Viernes, 08 de Agosto de 2008 18:15
Este parece ser el mensaje que los medios dieron esta semana al confirmarse que el 22 de agosto se lanzará oficialmente el iPhone 3G en Argentina. El tratamiento de la noticia parece desmedido para lo que en realidad es un chiche electrónico, lindo, simpático y hasta sexy, pero que en definitiva no es más que eso.

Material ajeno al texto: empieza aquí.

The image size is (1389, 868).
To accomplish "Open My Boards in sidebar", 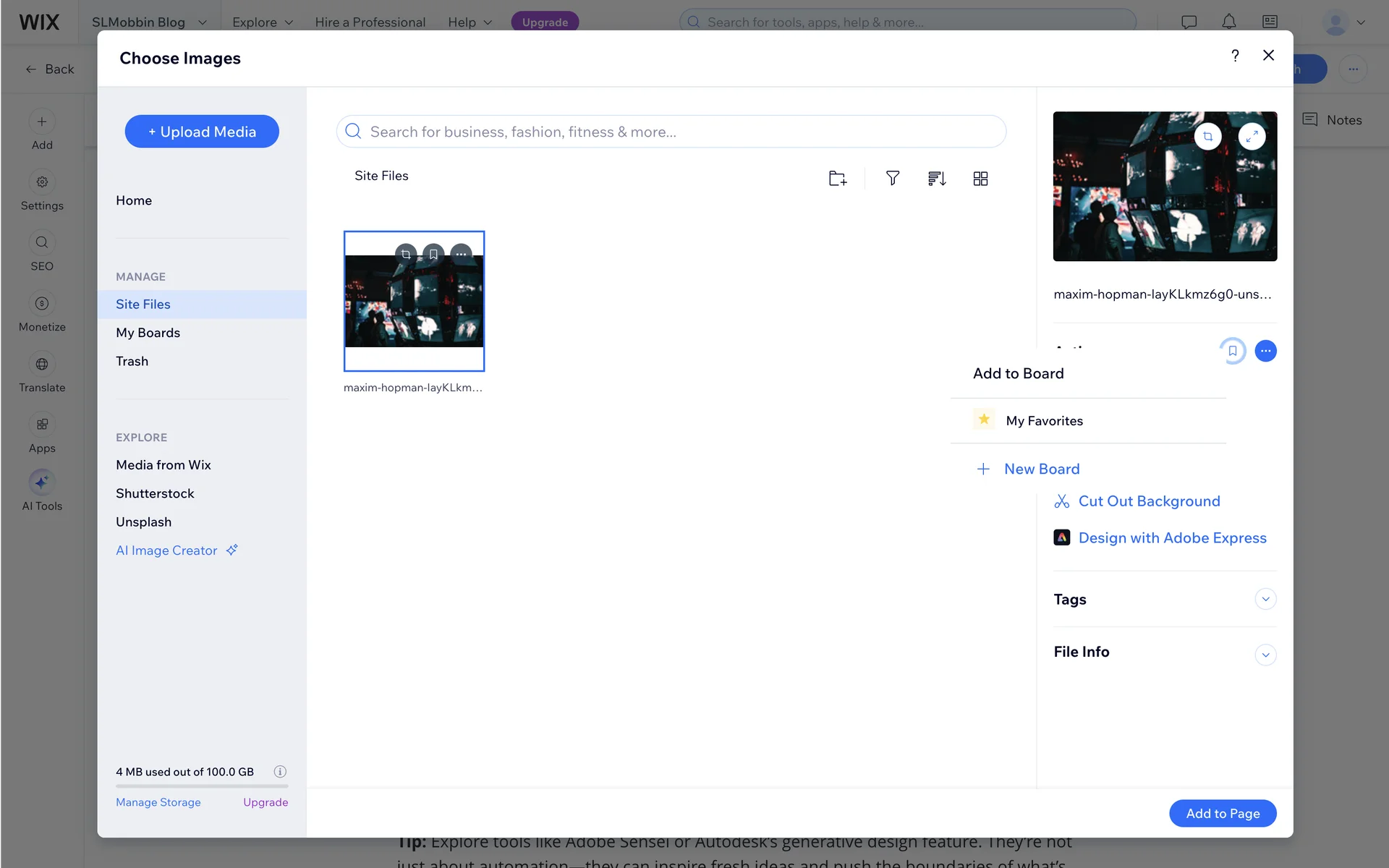I will coord(148,333).
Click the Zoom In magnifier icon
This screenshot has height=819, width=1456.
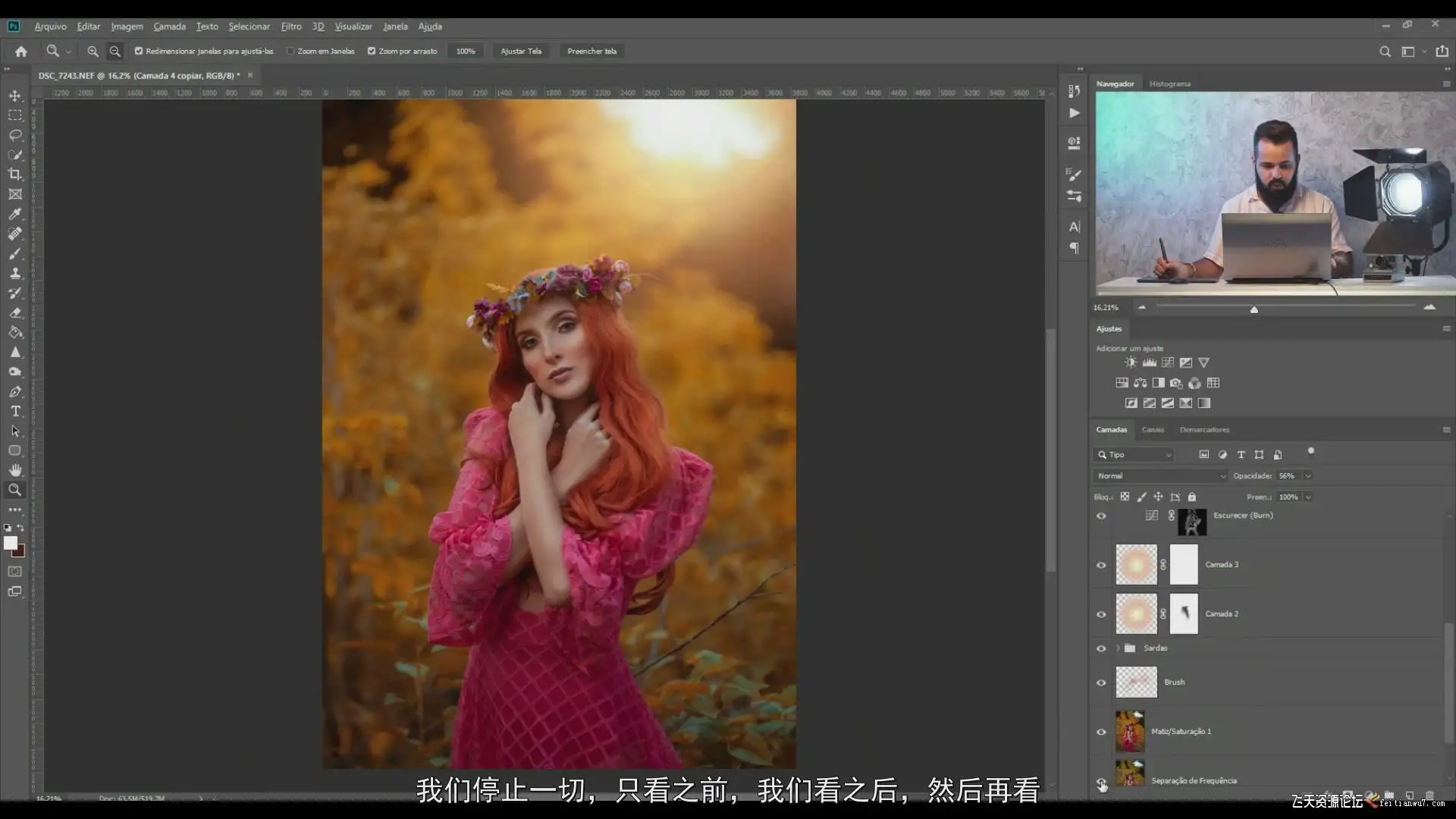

Tanta expectativa creada seguramente traerá decepciones. Por un lado, habrá que tener presente que no llegará en cantidades excesivas, ya que la fecha elegida para su lanzamiento es la misma de la de muchos otros países. Esto exige un esfuerzo de producción y logística que hace presumir que no habrá equipos para todos los que lo deseen inicialmente. Otro elemento a considerar es que los rumores indican que el precio del equipo estará bastante lejos de los US$ 200 por los que se vende en USA, lo que seguramente impactará negativamente en la imagen de los operadores. Hay que considerar que los costos de nacionalización son altos (no viene de Brasil o México, países con los cuales hay acuerdos de aranceles diferenciales) y lo lógico sería que los planes de datos asociados sean más baratos que los de US$ 70, 90, 110 y 130 que acompañan al celular celestial en aquél país (para más detalle, click aquí). O sea, lo que no se paga por un lado (equipo) se paga por otro (plan). Habrá que ver entonces cuál será el valor de los planes locales.
En fin, a prepararse para un high de iPhone y su posterior low. Como pasa siempre.